Manu se indigna con clamorosa grandilocuencia:

—¿Qué más quieres? ¿Que nos presentemos a la comisaría más cercana? Ya te hemos dicho que lo prometimos, se lo prometimos a Francis. Creía que eras del tipo de chicas que entienden que no hay más que hablar.

Así que Fátima encaja el golpe pese a recordar que Manu nunca ha visto al tal Francis.

Sacuden la cabeza con aire compungido, toman aspecto de desolación, se miran mutuamente al hacerlo y se encuentran súper divertidas. Muestran los dientes al reírse, los tienen muy estropeados las dos.
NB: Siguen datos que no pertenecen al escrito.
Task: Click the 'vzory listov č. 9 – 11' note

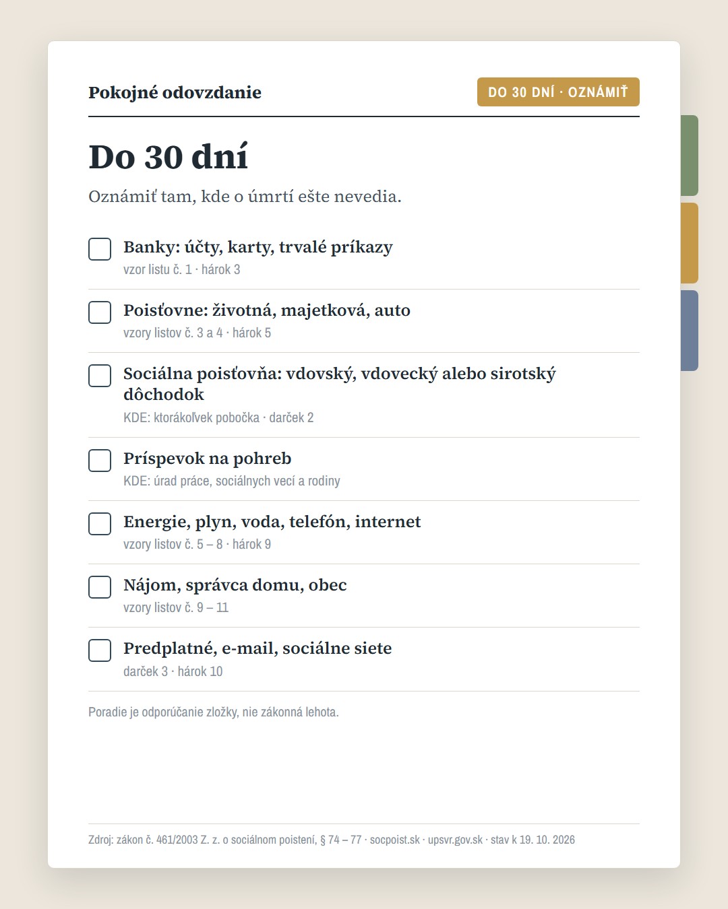Action: tap(176, 607)
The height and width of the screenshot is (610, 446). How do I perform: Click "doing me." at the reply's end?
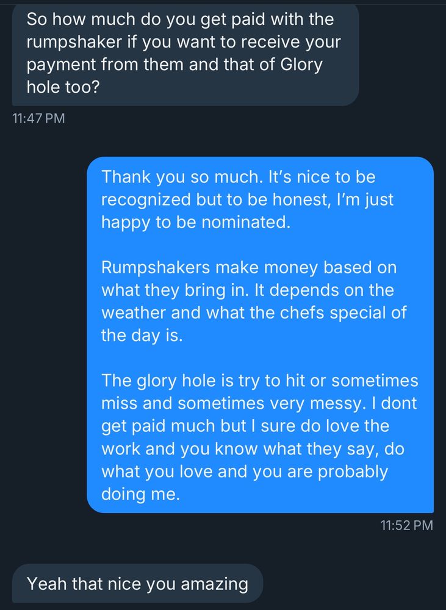tap(140, 494)
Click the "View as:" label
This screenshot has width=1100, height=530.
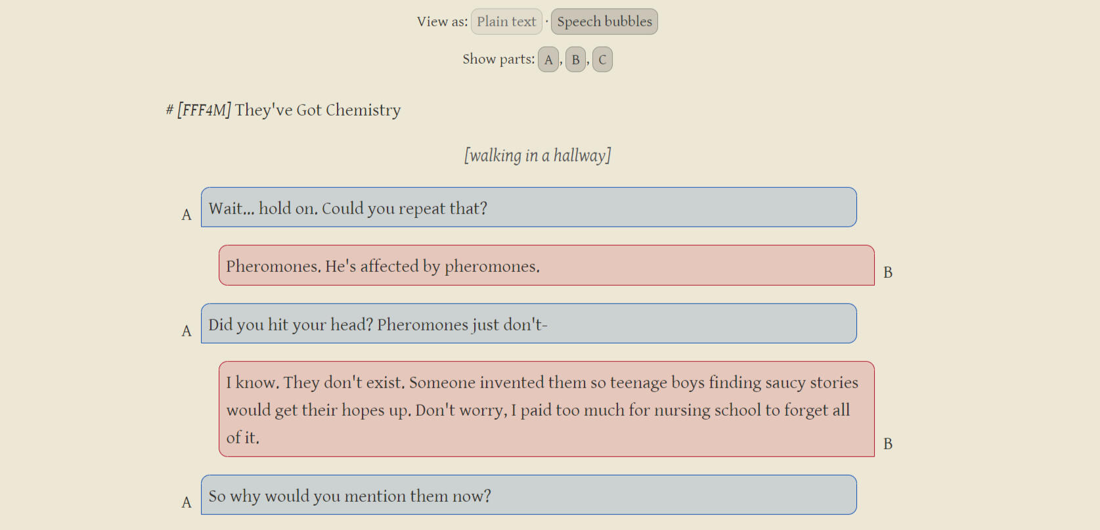coord(442,22)
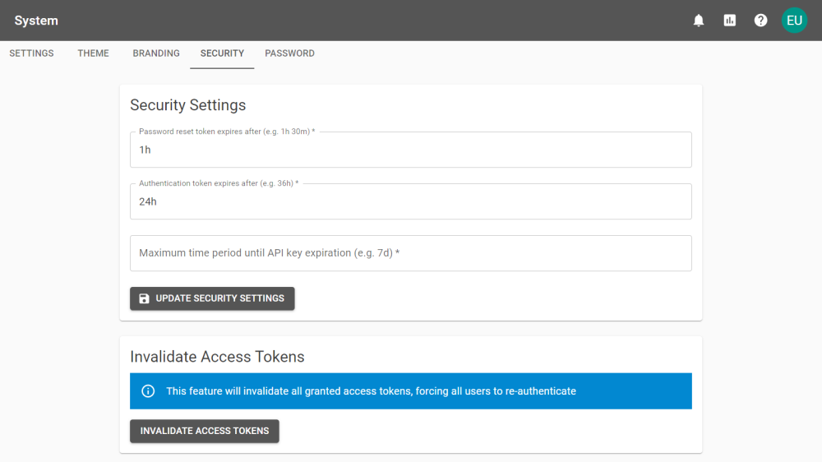Switch to the Theme tab

(94, 53)
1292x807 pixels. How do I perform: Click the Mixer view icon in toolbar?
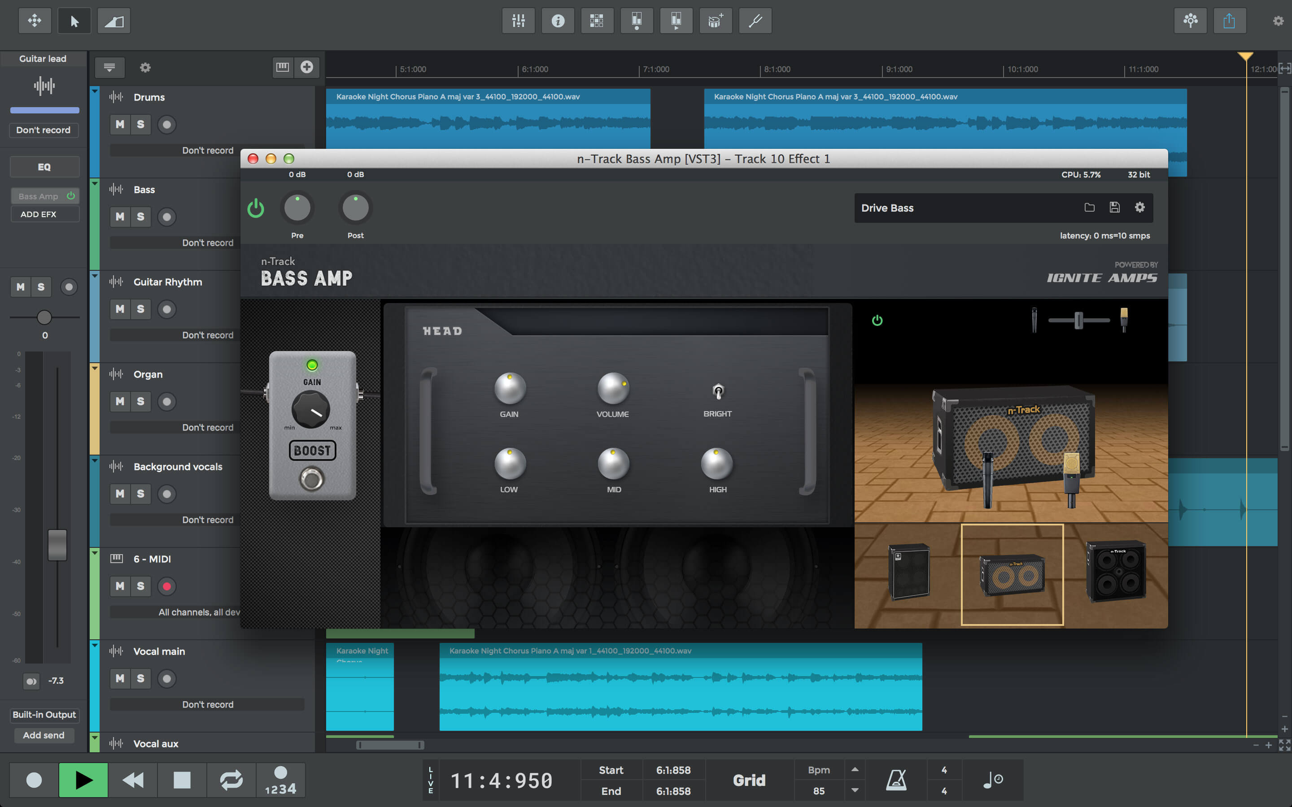(517, 21)
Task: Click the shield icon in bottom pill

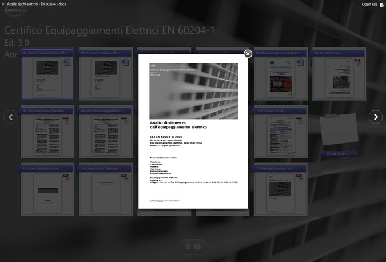Action: click(x=188, y=247)

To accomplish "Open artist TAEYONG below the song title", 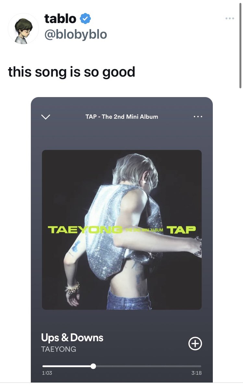I will [58, 349].
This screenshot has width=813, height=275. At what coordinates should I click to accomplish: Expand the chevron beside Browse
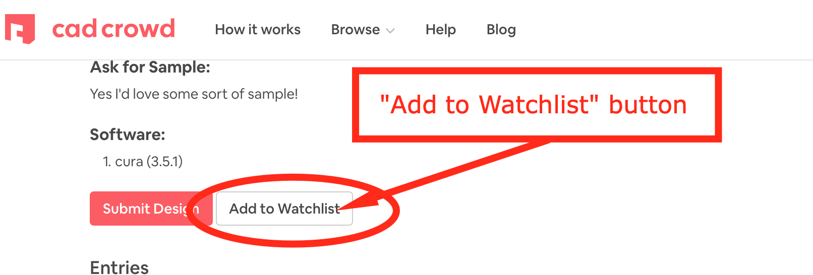390,31
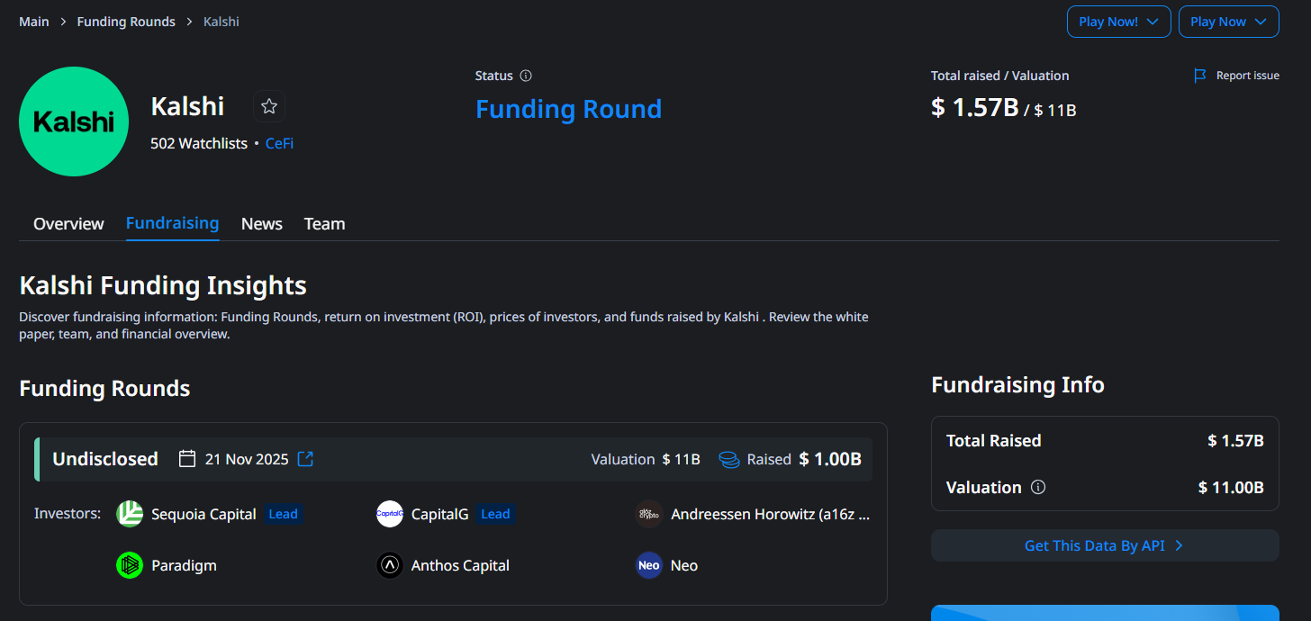Click the Kalshi green logo
The height and width of the screenshot is (621, 1311).
74,122
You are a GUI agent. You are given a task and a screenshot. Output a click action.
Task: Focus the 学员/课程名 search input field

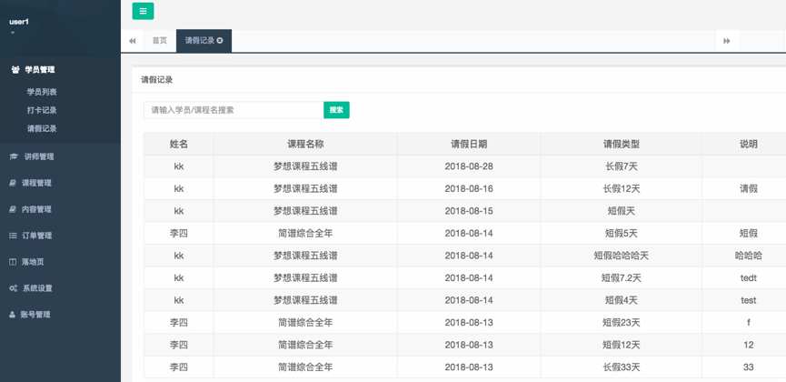[x=234, y=110]

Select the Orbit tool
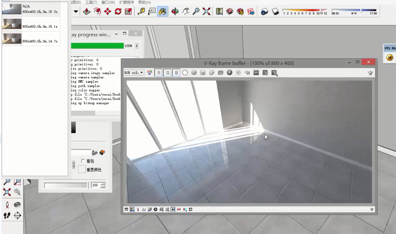175,12
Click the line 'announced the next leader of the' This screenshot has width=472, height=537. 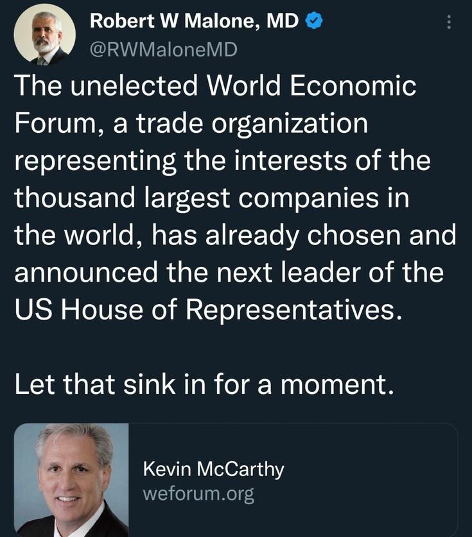(x=229, y=272)
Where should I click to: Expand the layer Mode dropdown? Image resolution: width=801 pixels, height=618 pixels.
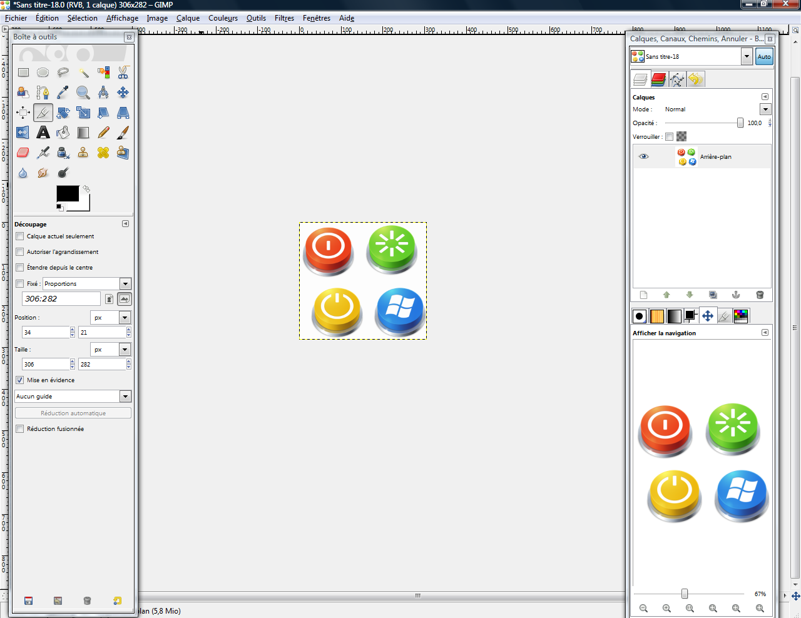pyautogui.click(x=765, y=109)
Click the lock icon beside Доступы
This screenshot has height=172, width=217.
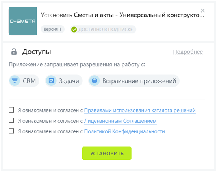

De todos modos, Fátima tiene claro que no cambiarán de idea. Irán a esa cita aunque sea sin ella. Aunque sea suicida permanecer días enteros en una estación. Aunque las espere un regimiento de policías. Irán. Lo llevan grabado en el coco.

Fátima decide que hará el trato. De todas formas, la idea de abandonarlas definitivamente en unas pocas horas le desagrada profundamente.

Tarek y ella salen. Ellas se quedan un rato en la cocina, se ríen la una de la otra.

Cuando sale, Fátima piensa para sí: «Seguro que no se acuestan. Porque es lo mejor que han encontrado para decirse que son hermanas».